◆ **Work order**: The whole listing must be printed again without any alteration.

►

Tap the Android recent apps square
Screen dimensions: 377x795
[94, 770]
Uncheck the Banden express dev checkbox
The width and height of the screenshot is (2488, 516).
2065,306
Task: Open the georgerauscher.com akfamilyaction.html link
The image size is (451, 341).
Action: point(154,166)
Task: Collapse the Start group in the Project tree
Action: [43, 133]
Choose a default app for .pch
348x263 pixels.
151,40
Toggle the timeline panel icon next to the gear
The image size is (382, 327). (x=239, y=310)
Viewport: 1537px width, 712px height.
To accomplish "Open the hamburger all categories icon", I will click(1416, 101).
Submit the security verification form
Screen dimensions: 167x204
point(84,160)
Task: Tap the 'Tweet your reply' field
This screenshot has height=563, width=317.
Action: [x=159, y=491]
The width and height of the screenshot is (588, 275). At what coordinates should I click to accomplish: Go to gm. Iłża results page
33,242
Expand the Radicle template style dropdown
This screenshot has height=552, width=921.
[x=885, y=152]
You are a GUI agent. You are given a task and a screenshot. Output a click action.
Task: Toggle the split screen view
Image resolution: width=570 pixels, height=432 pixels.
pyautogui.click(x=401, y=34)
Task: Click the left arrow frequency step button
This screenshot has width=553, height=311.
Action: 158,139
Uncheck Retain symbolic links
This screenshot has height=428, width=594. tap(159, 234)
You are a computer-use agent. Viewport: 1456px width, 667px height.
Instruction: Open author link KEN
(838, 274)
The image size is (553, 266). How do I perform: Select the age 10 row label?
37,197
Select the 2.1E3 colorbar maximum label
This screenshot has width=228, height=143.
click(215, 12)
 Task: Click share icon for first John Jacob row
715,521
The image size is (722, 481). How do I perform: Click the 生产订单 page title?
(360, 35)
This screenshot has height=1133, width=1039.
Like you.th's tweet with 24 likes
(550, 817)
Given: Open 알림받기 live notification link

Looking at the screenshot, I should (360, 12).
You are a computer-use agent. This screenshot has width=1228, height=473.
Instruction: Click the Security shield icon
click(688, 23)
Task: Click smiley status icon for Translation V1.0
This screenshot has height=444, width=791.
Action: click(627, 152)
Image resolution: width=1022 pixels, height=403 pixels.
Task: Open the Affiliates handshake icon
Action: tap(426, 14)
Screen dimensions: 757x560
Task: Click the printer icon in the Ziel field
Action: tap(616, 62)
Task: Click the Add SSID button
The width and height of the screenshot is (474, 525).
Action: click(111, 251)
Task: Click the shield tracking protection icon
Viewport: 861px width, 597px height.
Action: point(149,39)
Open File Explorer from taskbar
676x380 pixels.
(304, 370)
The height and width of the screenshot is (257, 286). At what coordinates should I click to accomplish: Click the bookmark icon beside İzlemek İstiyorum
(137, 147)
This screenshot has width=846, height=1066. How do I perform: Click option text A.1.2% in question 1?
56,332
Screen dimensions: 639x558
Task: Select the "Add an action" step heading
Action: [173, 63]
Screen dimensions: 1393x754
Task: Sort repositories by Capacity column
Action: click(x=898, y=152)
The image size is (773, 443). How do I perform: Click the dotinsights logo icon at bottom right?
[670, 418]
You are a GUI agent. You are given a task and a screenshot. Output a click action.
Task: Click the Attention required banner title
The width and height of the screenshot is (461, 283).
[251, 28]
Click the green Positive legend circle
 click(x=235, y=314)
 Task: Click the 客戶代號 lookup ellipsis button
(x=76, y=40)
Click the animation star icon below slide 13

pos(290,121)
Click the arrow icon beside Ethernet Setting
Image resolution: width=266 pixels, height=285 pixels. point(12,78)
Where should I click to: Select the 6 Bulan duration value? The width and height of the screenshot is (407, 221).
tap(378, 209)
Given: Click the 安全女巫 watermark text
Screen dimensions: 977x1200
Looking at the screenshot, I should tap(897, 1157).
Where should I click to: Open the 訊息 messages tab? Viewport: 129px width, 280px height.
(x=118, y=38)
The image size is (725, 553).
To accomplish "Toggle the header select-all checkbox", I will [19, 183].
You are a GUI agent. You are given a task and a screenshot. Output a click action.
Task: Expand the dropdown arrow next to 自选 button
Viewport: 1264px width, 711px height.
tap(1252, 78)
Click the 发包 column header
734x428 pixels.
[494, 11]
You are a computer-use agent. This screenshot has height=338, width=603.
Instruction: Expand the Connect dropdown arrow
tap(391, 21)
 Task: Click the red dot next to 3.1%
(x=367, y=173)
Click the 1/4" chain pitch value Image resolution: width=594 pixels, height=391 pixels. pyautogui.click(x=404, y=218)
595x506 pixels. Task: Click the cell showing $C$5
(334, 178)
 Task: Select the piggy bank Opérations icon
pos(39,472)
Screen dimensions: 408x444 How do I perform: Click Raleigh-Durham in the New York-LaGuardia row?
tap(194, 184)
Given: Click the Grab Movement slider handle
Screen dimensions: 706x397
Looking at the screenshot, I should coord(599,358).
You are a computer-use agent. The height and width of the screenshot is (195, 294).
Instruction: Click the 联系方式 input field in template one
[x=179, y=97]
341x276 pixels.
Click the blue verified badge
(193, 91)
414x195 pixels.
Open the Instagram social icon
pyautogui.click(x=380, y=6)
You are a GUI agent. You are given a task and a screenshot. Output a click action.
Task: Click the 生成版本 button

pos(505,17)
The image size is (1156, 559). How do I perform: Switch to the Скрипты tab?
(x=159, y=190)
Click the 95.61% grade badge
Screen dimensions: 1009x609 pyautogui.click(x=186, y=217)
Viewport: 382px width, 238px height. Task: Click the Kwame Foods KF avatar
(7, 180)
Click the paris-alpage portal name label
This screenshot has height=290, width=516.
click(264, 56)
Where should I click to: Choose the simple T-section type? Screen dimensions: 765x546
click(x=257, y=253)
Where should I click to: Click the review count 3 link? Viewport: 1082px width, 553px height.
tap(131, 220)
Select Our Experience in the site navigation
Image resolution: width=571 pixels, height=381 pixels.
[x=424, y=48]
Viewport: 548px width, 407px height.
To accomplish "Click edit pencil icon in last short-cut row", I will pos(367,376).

◄

◆ **Answer for this exercise**:
Tap the Android recent apps square
Screen dimensions: 377x795
[94, 770]
Uncheck the Banden express dev checkbox
The width and height of the screenshot is (2488, 516).
2065,306
Task: Open the georgerauscher.com akfamilyaction.html link
The image size is (451, 341).
Action: point(154,166)
Task: Collapse the Start group in the Project tree
Action: [43, 133]
Choose a default app for .pch
348x263 pixels.
151,40
Toggle the timeline panel icon next to the gear
The image size is (382, 327). (x=239, y=310)
Viewport: 1537px width, 712px height.
To accomplish "Open the hamburger all categories icon", I will click(1416, 101).
Submit the security verification form
Screen dimensions: 167x204
point(84,160)
Task: Tap the 'Tweet your reply' field
This screenshot has height=563, width=317.
Action: [x=159, y=491]
The width and height of the screenshot is (588, 275). At what coordinates should I click to accomplish: Go to gm. Iłża results page
33,242
Expand the Radicle template style dropdown
This screenshot has height=552, width=921.
[x=885, y=152]
You are a GUI agent. You are given a task and a screenshot. Output a click action.
Task: Toggle the split screen view
Image resolution: width=570 pixels, height=432 pixels.
pyautogui.click(x=401, y=34)
Task: Click the left arrow frequency step button
This screenshot has width=553, height=311.
Action: 158,139
Uncheck Retain symbolic links
This screenshot has height=428, width=594. tap(159, 234)
You are a computer-use agent. Viewport: 1456px width, 667px height.
Instruction: Open author link KEN
(838, 274)
The image size is (553, 266). How do I perform: Select the age 10 row label?
37,197
Select the 2.1E3 colorbar maximum label
This screenshot has width=228, height=143.
click(215, 12)
 Task: Click share icon for first John Jacob row
715,521
The image size is (722, 481). How do I perform: Click the 生产订单 page title?
(360, 35)
This screenshot has height=1133, width=1039.
Like you.th's tweet with 24 likes
(550, 817)
Given: Open 알림받기 live notification link

Looking at the screenshot, I should (360, 12).
You are a computer-use agent. This screenshot has width=1228, height=473.
Instruction: Click the Security shield icon
click(688, 23)
Task: Click smiley status icon for Translation V1.0
This screenshot has height=444, width=791.
Action: click(627, 152)
Image resolution: width=1022 pixels, height=403 pixels.
Task: Open the Affiliates handshake icon
Action: tap(426, 14)
Screen dimensions: 757x560
Task: Click the printer icon in the Ziel field
Action: tap(616, 62)
Task: Click the Add SSID button
The width and height of the screenshot is (474, 525).
Action: click(111, 251)
Task: Click the shield tracking protection icon
Viewport: 861px width, 597px height.
Action: point(149,39)
Open File Explorer from taskbar
676x380 pixels.
(304, 370)
The height and width of the screenshot is (257, 286). At what coordinates should I click to accomplish: Click the bookmark icon beside İzlemek İstiyorum
(137, 147)
This screenshot has width=846, height=1066. How do I perform: Click option text A.1.2% in question 1?
56,332
Screen dimensions: 639x558
Task: Select the "Add an action" step heading
Action: [173, 63]
Screen dimensions: 1393x754
Task: Sort repositories by Capacity column
Action: click(x=898, y=152)
The image size is (773, 443). How do I perform: Click the dotinsights logo icon at bottom right?
[670, 418]
You are a GUI agent. You are given a task and a screenshot. Output a click action.
Task: Click the Attention required banner title
The width and height of the screenshot is (461, 283).
[251, 28]
Click the green Positive legend circle
 click(x=235, y=314)
 Task: Click the 客戶代號 lookup ellipsis button
(x=76, y=40)
Click the animation star icon below slide 13

pos(290,121)
Click the arrow icon beside Ethernet Setting
Image resolution: width=266 pixels, height=285 pixels. point(12,78)
Where should I click to: Select the 6 Bulan duration value? The width and height of the screenshot is (407, 221).
tap(378, 209)
Given: Click the 安全女巫 watermark text
Screen dimensions: 977x1200
Looking at the screenshot, I should tap(897, 1157).
Where should I click to: Open the 訊息 messages tab? Viewport: 129px width, 280px height.
(x=118, y=38)
The image size is (725, 553).
To accomplish "Toggle the header select-all checkbox", I will [19, 183].
You are a GUI agent. You are given a task and a screenshot. Output a click action.
Task: Expand the dropdown arrow next to 自选 button
Viewport: 1264px width, 711px height.
tap(1252, 78)
Click the 发包 column header
734x428 pixels.
[494, 11]
You are a computer-use agent. This screenshot has height=338, width=603.
Instruction: Expand the Connect dropdown arrow
tap(391, 21)
 Task: Click the red dot next to 3.1%
(x=367, y=173)
Click the 1/4" chain pitch value Image resolution: width=594 pixels, height=391 pixels. pyautogui.click(x=404, y=218)
595x506 pixels. Task: Click the cell showing $C$5
(334, 178)
 Task: Select the piggy bank Opérations icon
pos(39,472)
Screen dimensions: 408x444 How do I perform: Click Raleigh-Durham in the New York-LaGuardia row?
tap(194, 184)
Given: Click the Grab Movement slider handle
Screen dimensions: 706x397
Looking at the screenshot, I should coord(599,358).
You are a computer-use agent. The height and width of the screenshot is (195, 294).
Instruction: Click the 联系方式 input field in template one
[x=179, y=97]
341x276 pixels.
Click the blue verified badge
(193, 91)
414x195 pixels.
Open the Instagram social icon
pyautogui.click(x=380, y=6)
You are a GUI agent. You are given a task and a screenshot. Output a click action.
Task: Click the 生成版本 button

pos(505,17)
The image size is (1156, 559). How do I perform: Switch to the Скрипты tab?
(x=159, y=190)
Click the 95.61% grade badge
Screen dimensions: 1009x609 pyautogui.click(x=186, y=217)
Viewport: 382px width, 238px height. Task: Click the Kwame Foods KF avatar
(7, 180)
Click the paris-alpage portal name label
This screenshot has height=290, width=516.
click(264, 56)
Where should I click to: Choose the simple T-section type? Screen dimensions: 765x546
click(x=257, y=253)
Where should I click to: Click the review count 3 link? Viewport: 1082px width, 553px height.
tap(131, 220)
Select Our Experience in the site navigation
Image resolution: width=571 pixels, height=381 pixels.
[x=424, y=48]
Viewport: 548px width, 407px height.
To accomplish "Click edit pencil icon in last short-cut row", I will pos(367,376).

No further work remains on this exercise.